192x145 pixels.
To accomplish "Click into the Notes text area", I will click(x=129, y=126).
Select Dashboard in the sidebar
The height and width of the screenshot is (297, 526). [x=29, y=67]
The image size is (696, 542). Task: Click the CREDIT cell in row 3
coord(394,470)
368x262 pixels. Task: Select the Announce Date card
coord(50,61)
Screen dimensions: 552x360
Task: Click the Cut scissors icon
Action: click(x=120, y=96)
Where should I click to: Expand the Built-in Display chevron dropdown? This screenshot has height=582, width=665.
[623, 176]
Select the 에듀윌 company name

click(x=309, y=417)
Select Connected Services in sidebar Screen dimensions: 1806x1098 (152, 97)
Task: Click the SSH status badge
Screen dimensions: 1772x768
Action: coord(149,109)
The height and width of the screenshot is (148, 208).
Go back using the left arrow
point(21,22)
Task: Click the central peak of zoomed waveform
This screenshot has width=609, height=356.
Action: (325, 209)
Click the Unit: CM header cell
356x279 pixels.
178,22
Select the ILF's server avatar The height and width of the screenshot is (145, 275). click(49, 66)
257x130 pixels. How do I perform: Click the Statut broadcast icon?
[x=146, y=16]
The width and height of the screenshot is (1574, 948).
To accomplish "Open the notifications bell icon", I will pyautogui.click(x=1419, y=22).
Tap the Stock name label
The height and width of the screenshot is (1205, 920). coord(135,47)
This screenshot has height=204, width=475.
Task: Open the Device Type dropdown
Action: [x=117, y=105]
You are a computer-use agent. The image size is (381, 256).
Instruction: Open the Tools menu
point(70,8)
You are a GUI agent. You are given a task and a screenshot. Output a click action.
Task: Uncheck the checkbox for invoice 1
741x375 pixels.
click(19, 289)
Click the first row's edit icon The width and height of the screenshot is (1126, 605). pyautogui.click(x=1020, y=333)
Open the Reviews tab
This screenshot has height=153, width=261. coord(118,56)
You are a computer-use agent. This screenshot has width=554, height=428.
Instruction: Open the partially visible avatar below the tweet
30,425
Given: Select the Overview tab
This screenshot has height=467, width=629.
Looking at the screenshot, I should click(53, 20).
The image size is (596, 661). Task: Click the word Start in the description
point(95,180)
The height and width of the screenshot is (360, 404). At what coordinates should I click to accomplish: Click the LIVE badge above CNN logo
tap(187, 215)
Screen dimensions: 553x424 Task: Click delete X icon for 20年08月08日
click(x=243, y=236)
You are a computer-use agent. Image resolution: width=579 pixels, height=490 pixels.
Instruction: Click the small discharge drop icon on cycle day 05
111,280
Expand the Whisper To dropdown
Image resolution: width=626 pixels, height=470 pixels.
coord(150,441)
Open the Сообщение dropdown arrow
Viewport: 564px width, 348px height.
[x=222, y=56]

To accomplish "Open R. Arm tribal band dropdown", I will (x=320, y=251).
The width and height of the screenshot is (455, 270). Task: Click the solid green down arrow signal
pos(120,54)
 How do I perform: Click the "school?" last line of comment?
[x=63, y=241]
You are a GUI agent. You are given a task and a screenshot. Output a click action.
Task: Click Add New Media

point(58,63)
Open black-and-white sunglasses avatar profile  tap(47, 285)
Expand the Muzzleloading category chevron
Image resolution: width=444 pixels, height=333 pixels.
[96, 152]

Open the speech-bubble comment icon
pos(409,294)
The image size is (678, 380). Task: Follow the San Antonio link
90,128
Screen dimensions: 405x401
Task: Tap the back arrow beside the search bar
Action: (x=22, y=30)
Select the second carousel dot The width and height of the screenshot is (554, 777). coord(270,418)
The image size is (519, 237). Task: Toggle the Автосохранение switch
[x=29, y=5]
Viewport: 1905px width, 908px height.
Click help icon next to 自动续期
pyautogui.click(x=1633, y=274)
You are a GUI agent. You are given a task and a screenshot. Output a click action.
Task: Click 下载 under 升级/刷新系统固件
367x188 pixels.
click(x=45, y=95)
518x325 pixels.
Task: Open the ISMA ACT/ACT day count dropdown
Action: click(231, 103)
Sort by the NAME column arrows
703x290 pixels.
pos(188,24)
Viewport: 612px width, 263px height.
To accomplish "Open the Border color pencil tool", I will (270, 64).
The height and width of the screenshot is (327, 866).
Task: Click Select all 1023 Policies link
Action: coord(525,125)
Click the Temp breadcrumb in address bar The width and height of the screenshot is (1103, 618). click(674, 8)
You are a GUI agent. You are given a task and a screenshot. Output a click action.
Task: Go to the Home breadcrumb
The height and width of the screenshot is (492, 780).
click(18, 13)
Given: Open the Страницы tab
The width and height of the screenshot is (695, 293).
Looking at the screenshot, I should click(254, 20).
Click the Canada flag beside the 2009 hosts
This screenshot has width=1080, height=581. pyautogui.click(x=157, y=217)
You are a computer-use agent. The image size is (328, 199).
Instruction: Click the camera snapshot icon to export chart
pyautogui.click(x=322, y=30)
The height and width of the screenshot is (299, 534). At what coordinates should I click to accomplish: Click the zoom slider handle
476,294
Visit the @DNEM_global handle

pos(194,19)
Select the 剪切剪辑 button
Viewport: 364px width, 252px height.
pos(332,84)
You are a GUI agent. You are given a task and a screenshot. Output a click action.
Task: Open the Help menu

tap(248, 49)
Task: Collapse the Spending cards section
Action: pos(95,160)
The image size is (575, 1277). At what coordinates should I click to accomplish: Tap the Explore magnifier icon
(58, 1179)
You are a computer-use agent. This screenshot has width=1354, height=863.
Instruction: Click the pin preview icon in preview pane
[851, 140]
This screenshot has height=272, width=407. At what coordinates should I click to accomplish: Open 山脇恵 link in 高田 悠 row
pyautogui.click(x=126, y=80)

──────

__What needs to be done__
Reproduce the material exactly. Every line must match.

__The completed task__
192x145 pixels.
To accomplish "Click into the Notes text area", I will click(x=129, y=126).
Select Dashboard in the sidebar
The height and width of the screenshot is (297, 526). [x=29, y=67]
The image size is (696, 542). Task: Click the CREDIT cell in row 3
coord(394,470)
368x262 pixels. Task: Select the Announce Date card
coord(50,61)
Screen dimensions: 552x360
Task: Click the Cut scissors icon
Action: click(x=120, y=96)
Where should I click to: Expand the Built-in Display chevron dropdown? This screenshot has height=582, width=665.
[623, 176]
Select the 에듀윌 company name

click(x=309, y=417)
Select Connected Services in sidebar Screen dimensions: 1806x1098 (152, 97)
Task: Click the SSH status badge
Screen dimensions: 1772x768
Action: coord(149,109)
The height and width of the screenshot is (148, 208).
Go back using the left arrow
point(21,22)
Task: Click the central peak of zoomed waveform
This screenshot has width=609, height=356.
Action: (325, 209)
Click the Unit: CM header cell
356x279 pixels.
178,22
Select the ILF's server avatar The height and width of the screenshot is (145, 275). click(49, 66)
257x130 pixels. How do I perform: Click the Statut broadcast icon?
[x=146, y=16]
The width and height of the screenshot is (1574, 948).
To accomplish "Open the notifications bell icon", I will pyautogui.click(x=1419, y=22).
Tap the Stock name label
The height and width of the screenshot is (1205, 920). coord(135,47)
This screenshot has height=204, width=475.
Task: Open the Device Type dropdown
Action: [x=117, y=105]
You are a computer-use agent. The image size is (381, 256).
Instruction: Open the Tools menu
point(70,8)
You are a GUI agent. You are given a task and a screenshot. Output a click action.
Task: Uncheck the checkbox for invoice 1
741x375 pixels.
click(19, 289)
Click the first row's edit icon The width and height of the screenshot is (1126, 605). pyautogui.click(x=1020, y=333)
Open the Reviews tab
This screenshot has height=153, width=261. coord(118,56)
You are a computer-use agent. This screenshot has width=554, height=428.
Instruction: Open the partially visible avatar below the tweet
30,425
Given: Select the Overview tab
This screenshot has height=467, width=629.
Looking at the screenshot, I should click(53, 20).
The image size is (596, 661). Task: Click the word Start in the description
point(95,180)
The height and width of the screenshot is (360, 404). At what coordinates should I click to accomplish: Click the LIVE badge above CNN logo
tap(187, 215)
Screen dimensions: 553x424 Task: Click delete X icon for 20年08月08日
click(x=243, y=236)
You are a computer-use agent. Image resolution: width=579 pixels, height=490 pixels.
Instruction: Click the small discharge drop icon on cycle day 05
111,280
Expand the Whisper To dropdown
Image resolution: width=626 pixels, height=470 pixels.
coord(150,441)
Open the Сообщение dropdown arrow
Viewport: 564px width, 348px height.
[x=222, y=56]

To accomplish "Open R. Arm tribal band dropdown", I will (x=320, y=251).
The width and height of the screenshot is (455, 270). Task: Click the solid green down arrow signal
pos(120,54)
 How do I perform: Click the "school?" last line of comment?
[x=63, y=241]
You are a GUI agent. You are given a task and a screenshot. Output a click action.
Task: Click Add New Media

point(58,63)
Open black-and-white sunglasses avatar profile  tap(47, 285)
Expand the Muzzleloading category chevron
Image resolution: width=444 pixels, height=333 pixels.
[96, 152]

Open the speech-bubble comment icon
pos(409,294)
The image size is (678, 380). Task: Follow the San Antonio link
90,128
Screen dimensions: 405x401
Task: Tap the back arrow beside the search bar
Action: (x=22, y=30)
Select the second carousel dot The width and height of the screenshot is (554, 777). coord(270,418)
The image size is (519, 237). Task: Toggle the Автосохранение switch
[x=29, y=5]
Viewport: 1905px width, 908px height.
Click help icon next to 自动续期
pyautogui.click(x=1633, y=274)
You are a GUI agent. You are given a task and a screenshot. Output a click action.
Task: Click 下载 under 升级/刷新系统固件
367x188 pixels.
click(x=45, y=95)
518x325 pixels.
Task: Open the ISMA ACT/ACT day count dropdown
Action: click(231, 103)
Sort by the NAME column arrows
703x290 pixels.
pos(188,24)
Viewport: 612px width, 263px height.
To accomplish "Open the Border color pencil tool", I will (270, 64).
The height and width of the screenshot is (327, 866).
Task: Click Select all 1023 Policies link
Action: coord(525,125)
Click the Temp breadcrumb in address bar The width and height of the screenshot is (1103, 618). click(674, 8)
You are a GUI agent. You are given a task and a screenshot. Output a click action.
Task: Go to the Home breadcrumb
The height and width of the screenshot is (492, 780).
click(18, 13)
Given: Open the Страницы tab
The width and height of the screenshot is (695, 293).
Looking at the screenshot, I should click(254, 20).
Click the Canada flag beside the 2009 hosts
This screenshot has width=1080, height=581. pyautogui.click(x=157, y=217)
You are a computer-use agent. The image size is (328, 199).
Instruction: Click the camera snapshot icon to export chart
pyautogui.click(x=322, y=30)
The height and width of the screenshot is (299, 534). At what coordinates should I click to accomplish: Click the zoom slider handle
476,294
Visit the @DNEM_global handle

pos(194,19)
Select the 剪切剪辑 button
Viewport: 364px width, 252px height.
pos(332,84)
You are a GUI agent. You are given a task and a screenshot. Output a click action.
Task: Open the Help menu

tap(248, 49)
Task: Collapse the Spending cards section
Action: pos(95,160)
The image size is (575, 1277). At what coordinates should I click to accomplish: Tap the Explore magnifier icon
(58, 1179)
You are a computer-use agent. This screenshot has width=1354, height=863.
Instruction: Click the pin preview icon in preview pane
[851, 140]
This screenshot has height=272, width=407. At what coordinates should I click to accomplish: Open 山脇恵 link in 高田 悠 row
pyautogui.click(x=126, y=80)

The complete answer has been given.